Configuring secure connections between HTTP access services and clients

You can use transport layer security (TLS) to encrypt connections between remote HTTP clients and an HTTP access service. You can specify whether the service uses standard TLS ciphers to encrypt the connection or if it uses ciphers that are FIPS 140-2 approved. You can also configure the service to require client devices to present X.509 certificates when they connect to the server.

About this task

You configure TLS connections by using the GSKit to add and manage certificates, and then editing properties for the HTTP access service.

To enable the server to prove its identity during TLS protocol negotiations, you store an X.509 certificate for the HTTP access service in a Cryptographic Message Syntax (CMS) key database file on the SafeLinx Server. You can use the default key database file, http.trusted.kdb, or create your own file. The key database is secured with a stash password that is encrypted and stored in a stash password file. The default stash password file is http.trusted.sth. The default stash password is trusted.

When you first test secure connections, you can generate and use a self-signed certificate. However, for greater security it is best to use third-party certificates to secure connections with remote clients.

After you receive a signed certificate into the key database, use the SafeLinx Administrator to configure the HTTP access service to enable TLS and use the new certificate.

Procedure

  1. Obtain a certificate for the HTTP access service, and add it to the default HTTP access service key database (http.trusted.kdb), or another key database of your choosing.

    For information about obtaining a certificate from a third-party certificate authority, see Requesting an X.509 certificate from a third-party certificate authority.

    For information about adding certificates to a key database file, see Adding certificates to a key database file.
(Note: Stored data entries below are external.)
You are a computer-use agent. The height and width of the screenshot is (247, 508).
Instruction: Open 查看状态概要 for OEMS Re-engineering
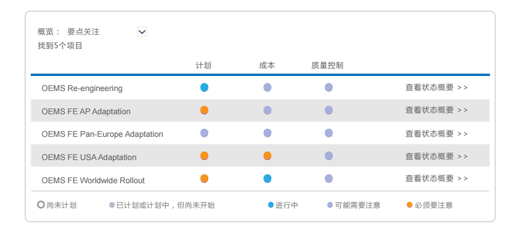[x=436, y=88]
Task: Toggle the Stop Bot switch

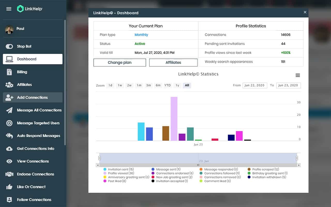Action: pos(9,46)
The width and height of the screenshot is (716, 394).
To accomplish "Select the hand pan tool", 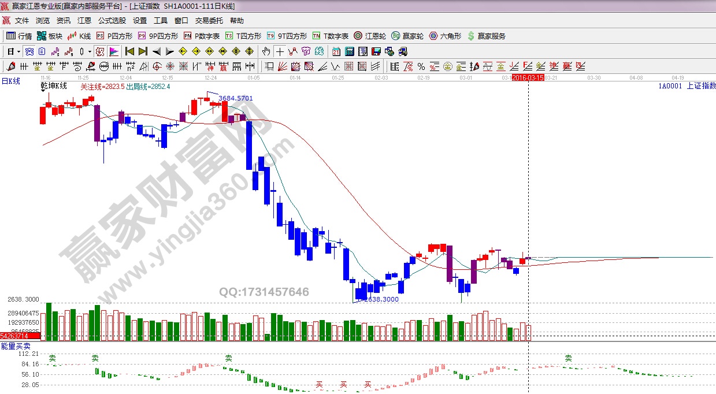I will pos(266,51).
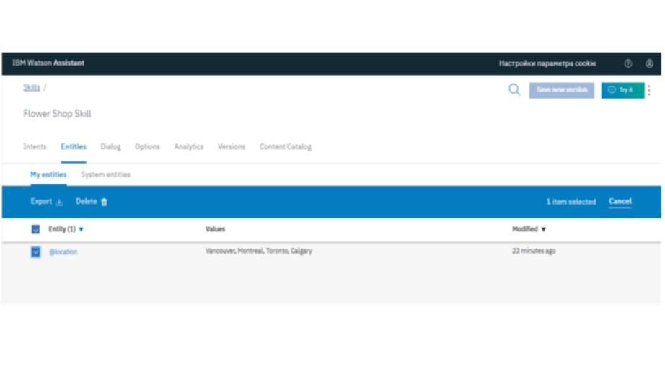Image resolution: width=665 pixels, height=374 pixels.
Task: Click the search magnifier icon
Action: click(514, 90)
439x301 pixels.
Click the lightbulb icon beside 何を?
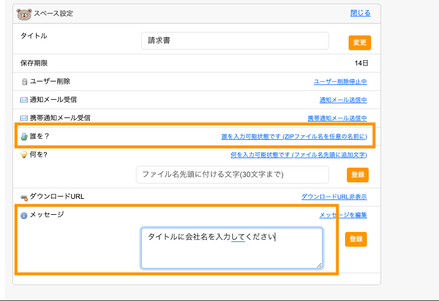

  2. From the SafeLinx Administrator, right-click the HTTP access service that you want to configure and then click Properties.
  3. Open the Service page and in the Service URL field, verify that the protocol identifier is set to https.
    For example, https://safelinx.renovations.com.
  4. Verify the information in the File name of key database and File name of stash password fields.

    The SafeLinx Server provides a default key database (http.trusted.kdb) and stash password file (http.trusted.sth) for the HTTP access service. If you used files other than the default files, replace the default entry in each field with the correct file name. If you placed files in a directory other than the default SafeLinx Server installation directory, type the full path for each file.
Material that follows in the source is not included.